Il termine greenwashing ormai fa parte della nostra quotidianità, ma cosa succede all’oceano? Sappiamo davvero che cos’è il greenwashing? E il bluewashing? E siamo in grado di riconoscerli e stare alla larga?

Si sente molto parlare di greenwashing, letteralmente «lavarsi la coscienza facendo qualcosa di verde». Con questo termine anglosassone si definisce il cosiddetto “ecologismo o ambientalismo di facciata”.
Il termine greenwashing deriva dall’espressione figurativa whitewashing, utilizzata comunemente per indicare un tentativo di occultare la verità per proteggere o migliorare la reputazione di enti, aziende, prodotti.

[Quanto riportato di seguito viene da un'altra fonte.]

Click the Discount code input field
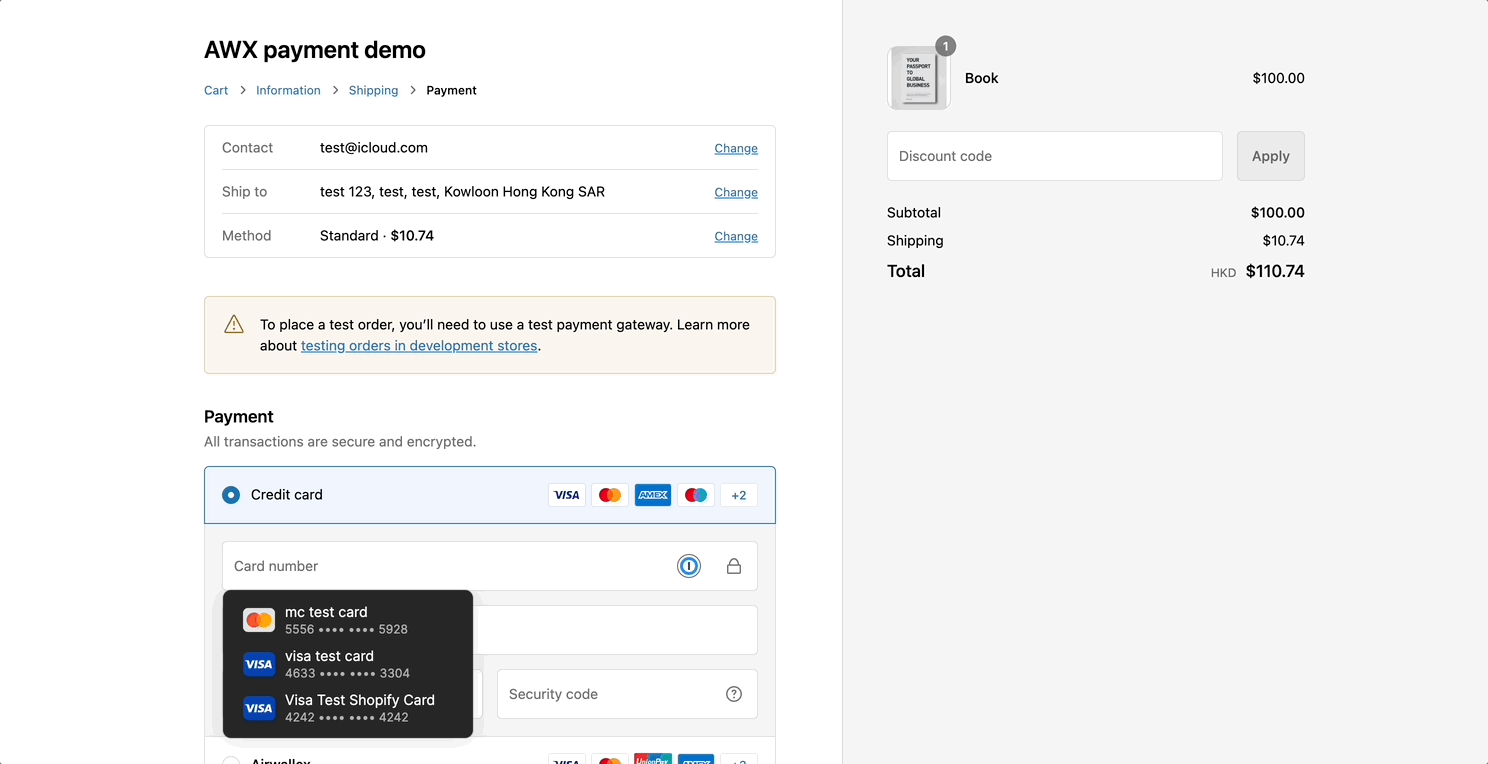The image size is (1488, 764). coord(1054,156)
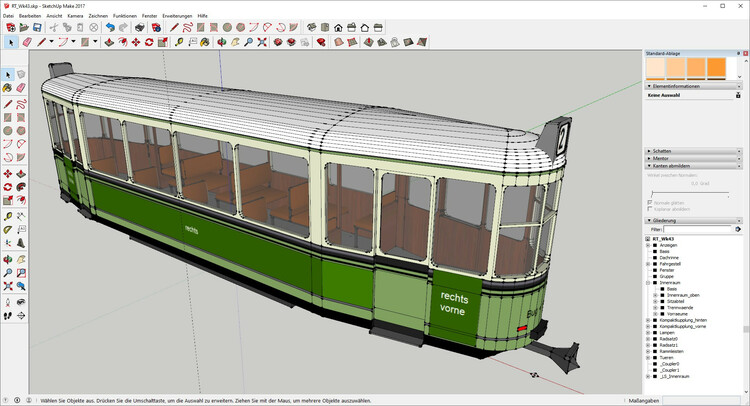Click the Redo arrow icon
The width and height of the screenshot is (750, 406).
click(122, 28)
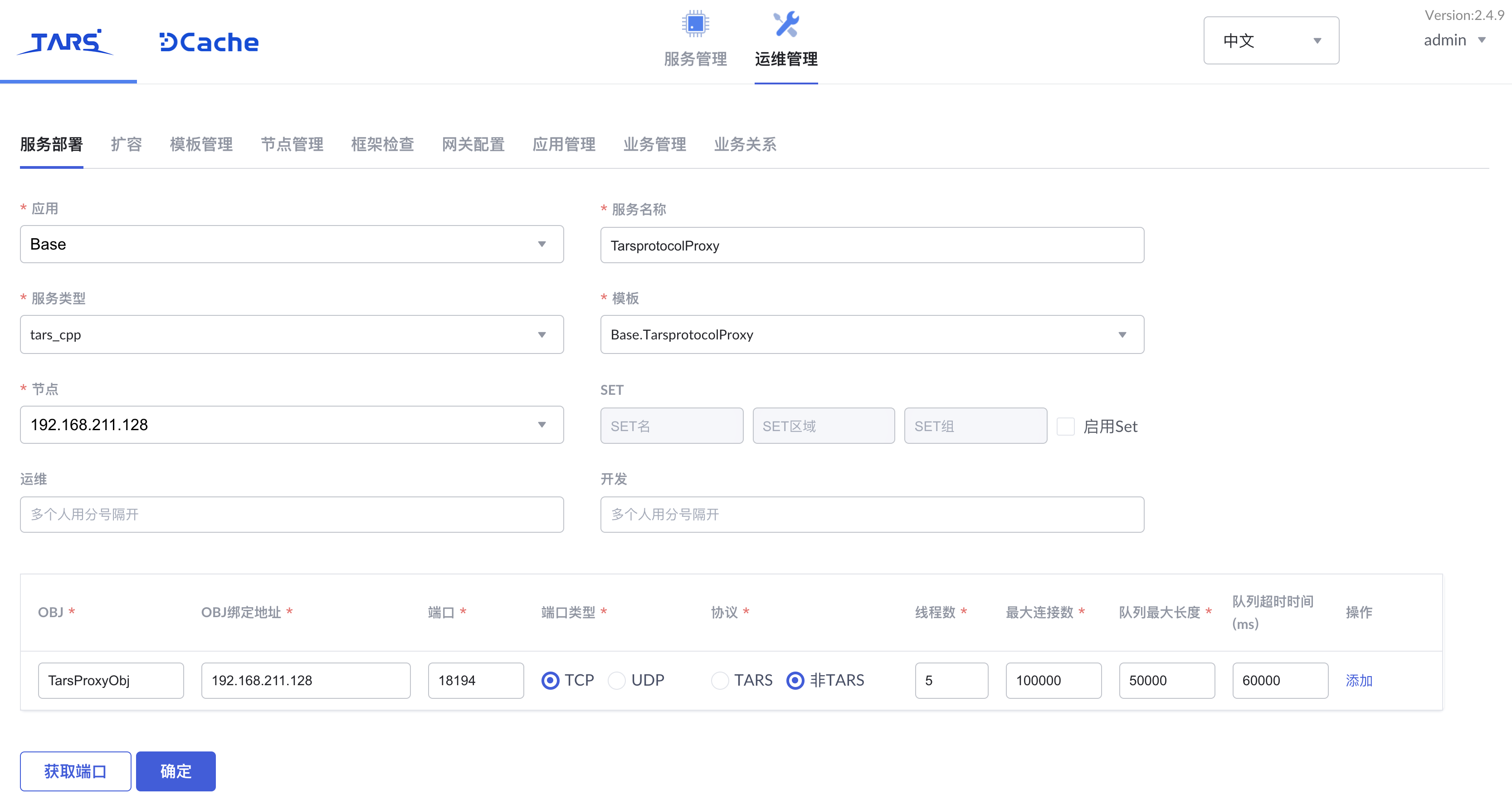Expand the 服务类型 tars_cpp dropdown

click(x=291, y=335)
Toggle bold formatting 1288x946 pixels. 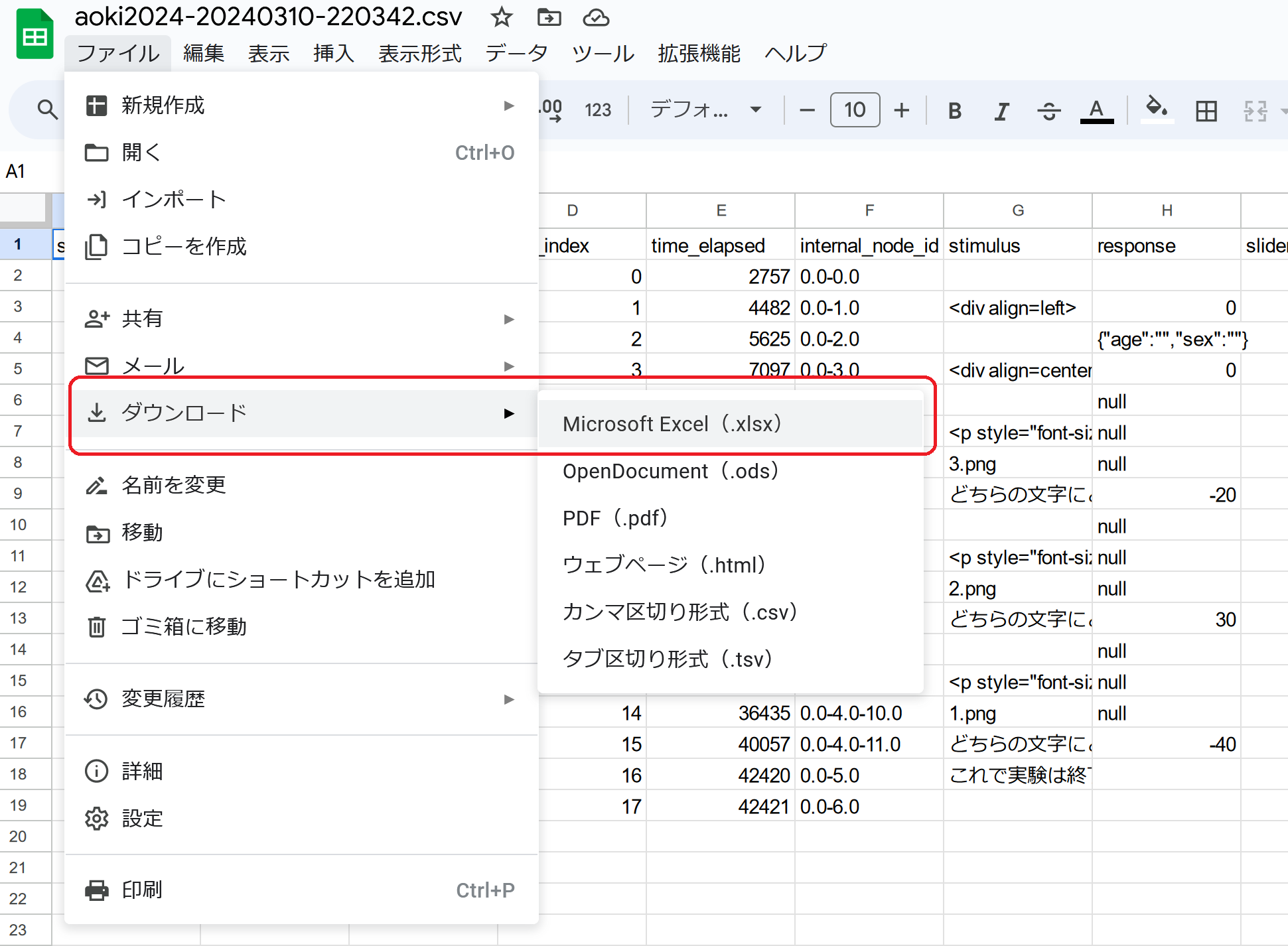click(954, 111)
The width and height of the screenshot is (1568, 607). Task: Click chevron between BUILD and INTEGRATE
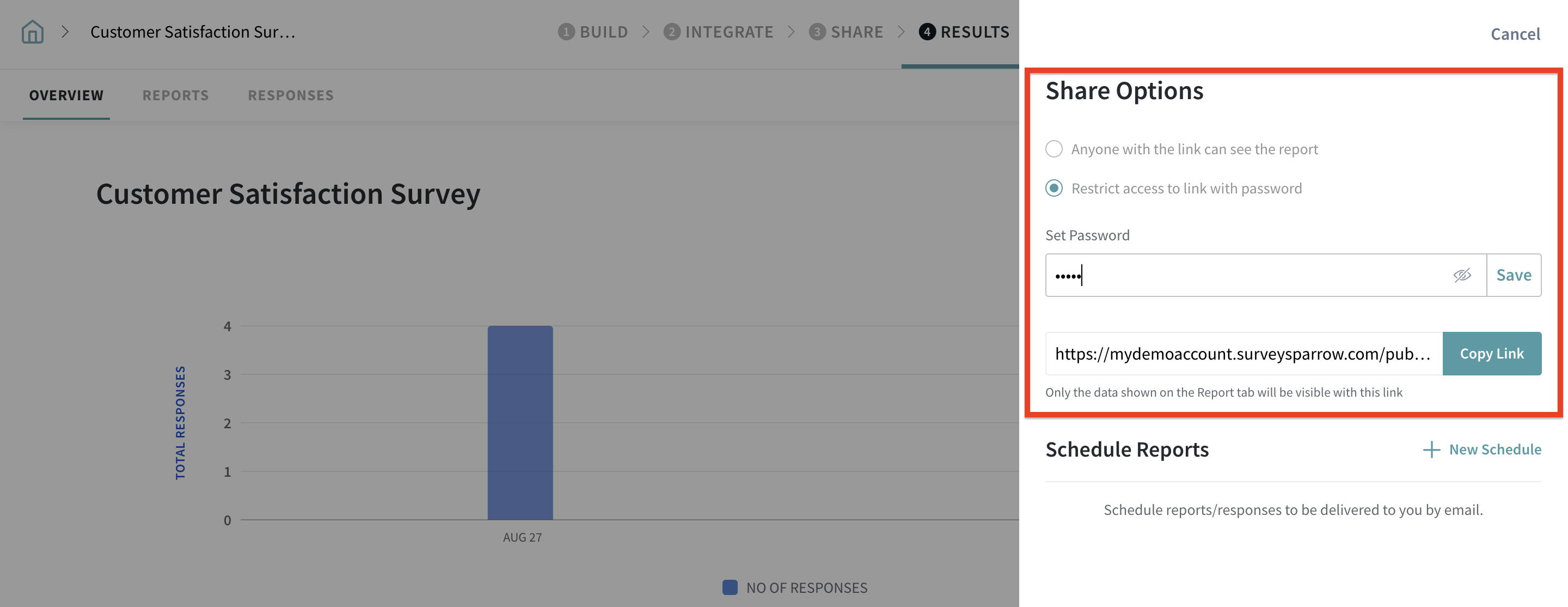pyautogui.click(x=646, y=32)
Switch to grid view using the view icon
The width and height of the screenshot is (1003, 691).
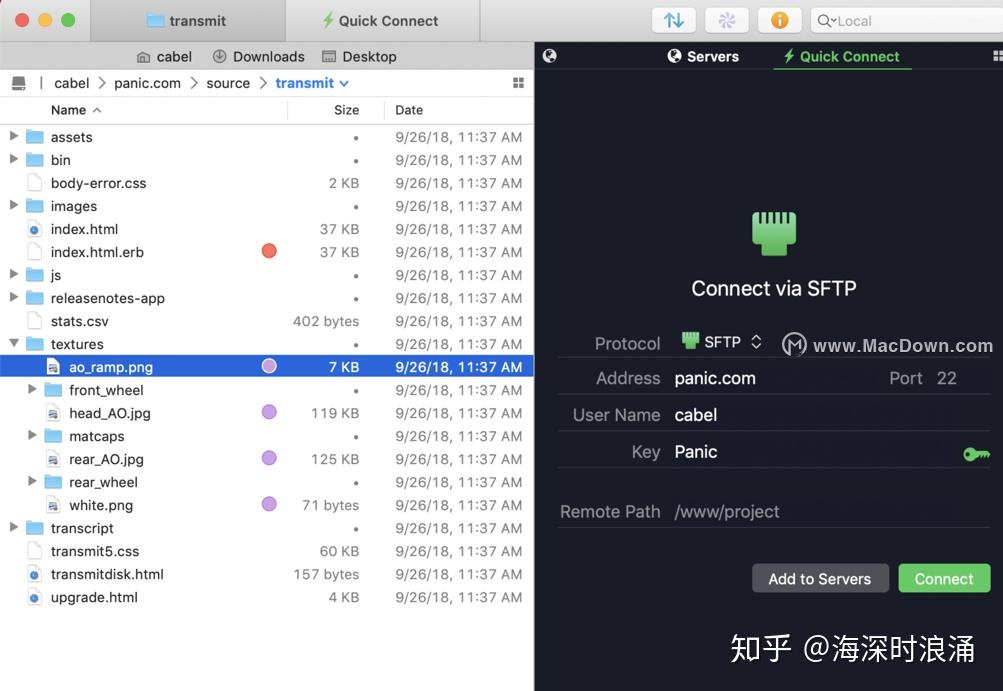518,83
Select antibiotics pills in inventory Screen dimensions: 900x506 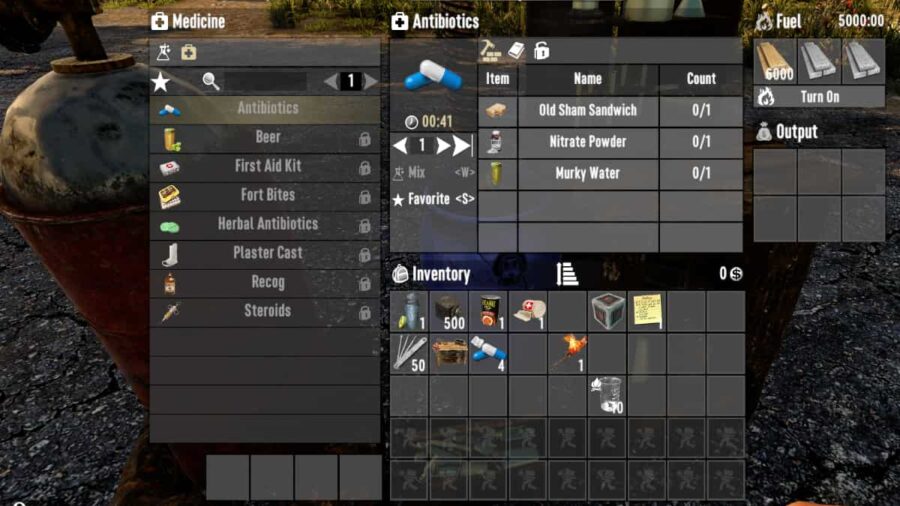(488, 354)
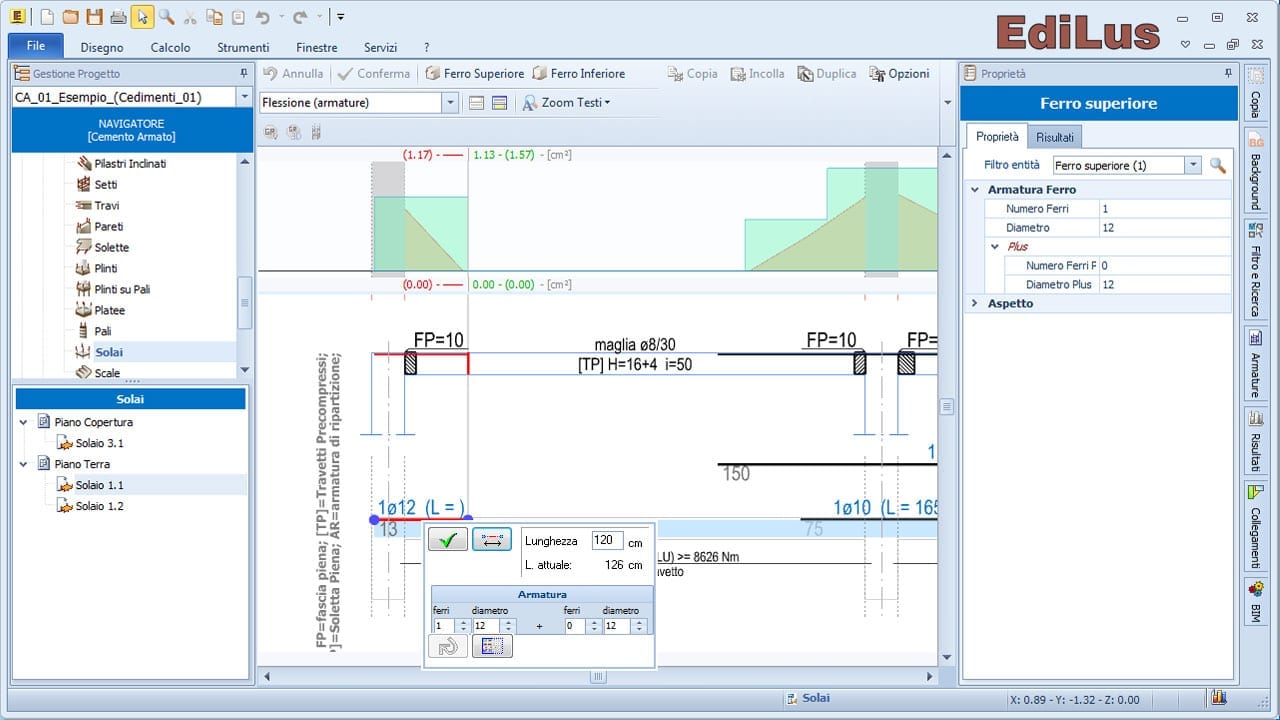Open the Opzioni toolbar item

point(898,73)
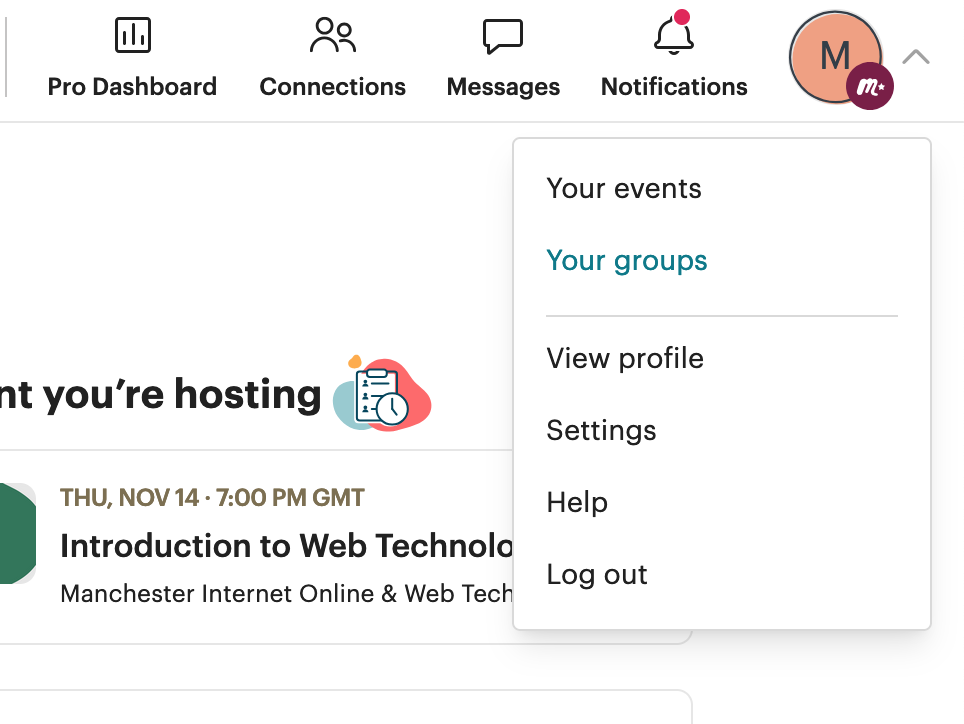The image size is (964, 724).
Task: Select "Your events" from the profile menu
Action: pos(624,189)
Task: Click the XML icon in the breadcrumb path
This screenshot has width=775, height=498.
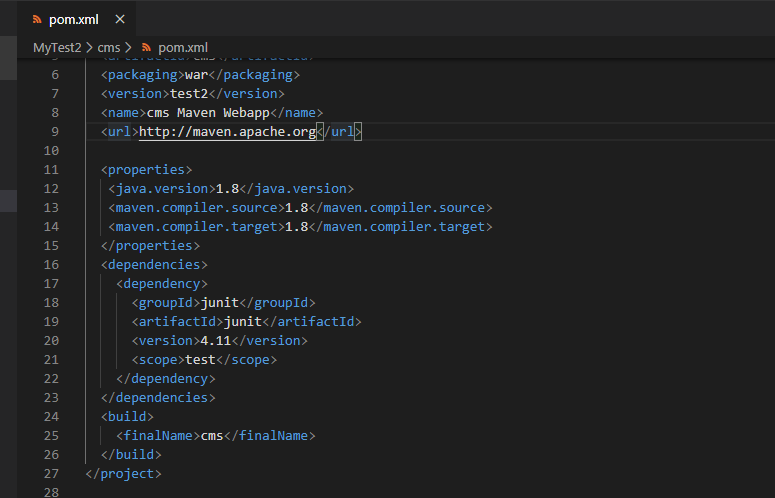Action: pos(147,47)
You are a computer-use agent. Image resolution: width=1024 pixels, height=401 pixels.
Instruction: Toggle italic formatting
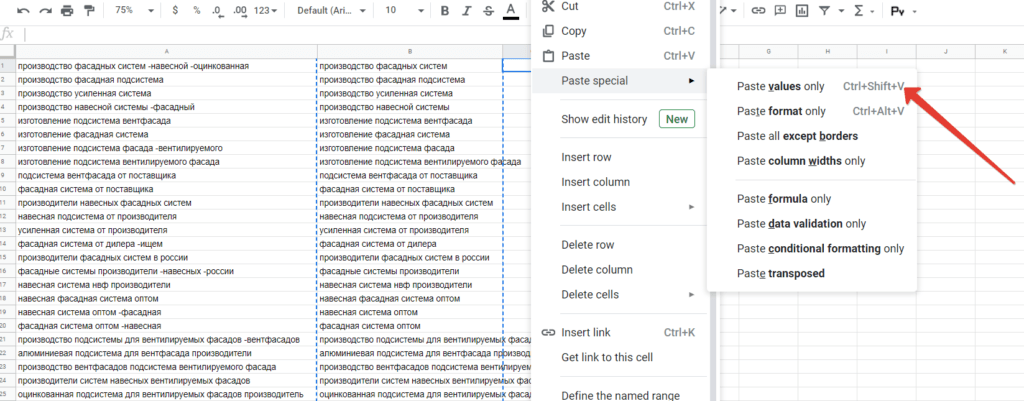pos(465,10)
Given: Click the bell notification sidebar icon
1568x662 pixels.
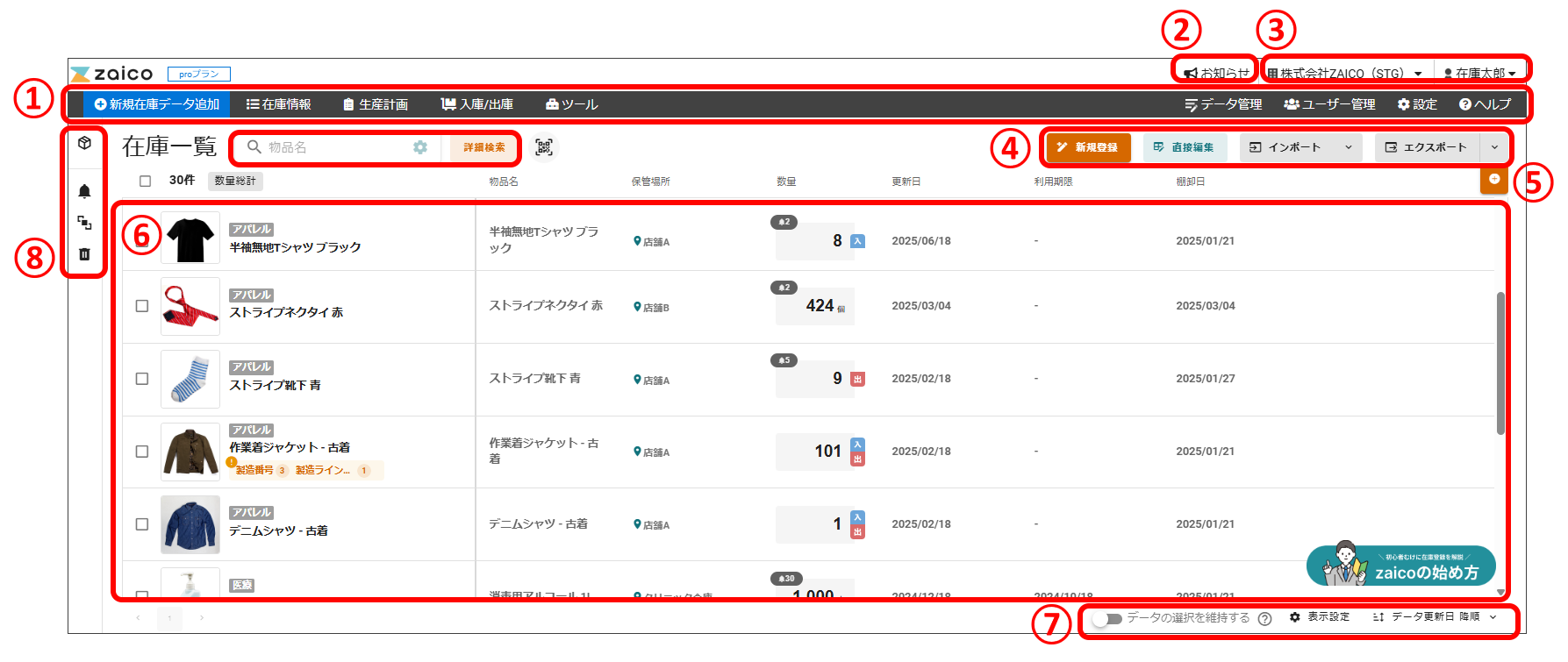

Quindi, che cos’è il bluewashing?

Per il bluewashing vale lo stesso discorso del greenwashing ma interessa tutte le parti “blu” del pianeta e gli organismi che le abitano: oceano, mari, fiumi, laghi.

Un oceano sempre più caldo e acido, perdita di biodiversità e di conseguenza eventi atmosferici più estremi come siccità, incendi, alluvioni e uragani, sono i primi segnali dell’avanzamento della crisi climatica. Non abbiamo molto tempo per agire. Per questo, come ha affermato il Segretario Generale delle Nazioni Unite ad inizio 2022, non possiamo permetterci di avere azioni di greenwashing in atto.

Il mondo è in corsa contro il tempo. Non possiamo permetterci di fare passi indietro, di fare passi falsi o di fare qualsiasi forma di greenwashing.
Dobbiamo garantire che gli impegni per l’azzeramento delle emissioni siano ambiziosi e credibili e che siano in linea con i più alti standard di integrità e trasparenza ambientale. Devono inoltre essere attuabili e tenere conto delle diverse circostanze.

Antonio Guterres, United Nations Secretary General

Dal greenwashing al bluewashing: una definizione delle strategie più utilizzate

Il greenwashing e il bluewashing sono strategie di marketing e comunicazione messe in atto da aziende, enti, organizzazioni e singoli individui per far passare un’immagine di sé attenta all’ambiente e sostenibile. In realtà, queste strategie cercano solo di spostare l’attenzione del consumatore dall’impatto negativo che l’ente coinvolto genera sull’ambiente.

Una strategia atta ad aumentare le vendite di un prodotto o migliorare la propria reputazione per acquisire nuovi clienti, aumentare il fatturato o rendersi leader in un determinato settore, senza però impegnarsi davvero per risolvere i problemi e rendere virtuoso il proprio operato.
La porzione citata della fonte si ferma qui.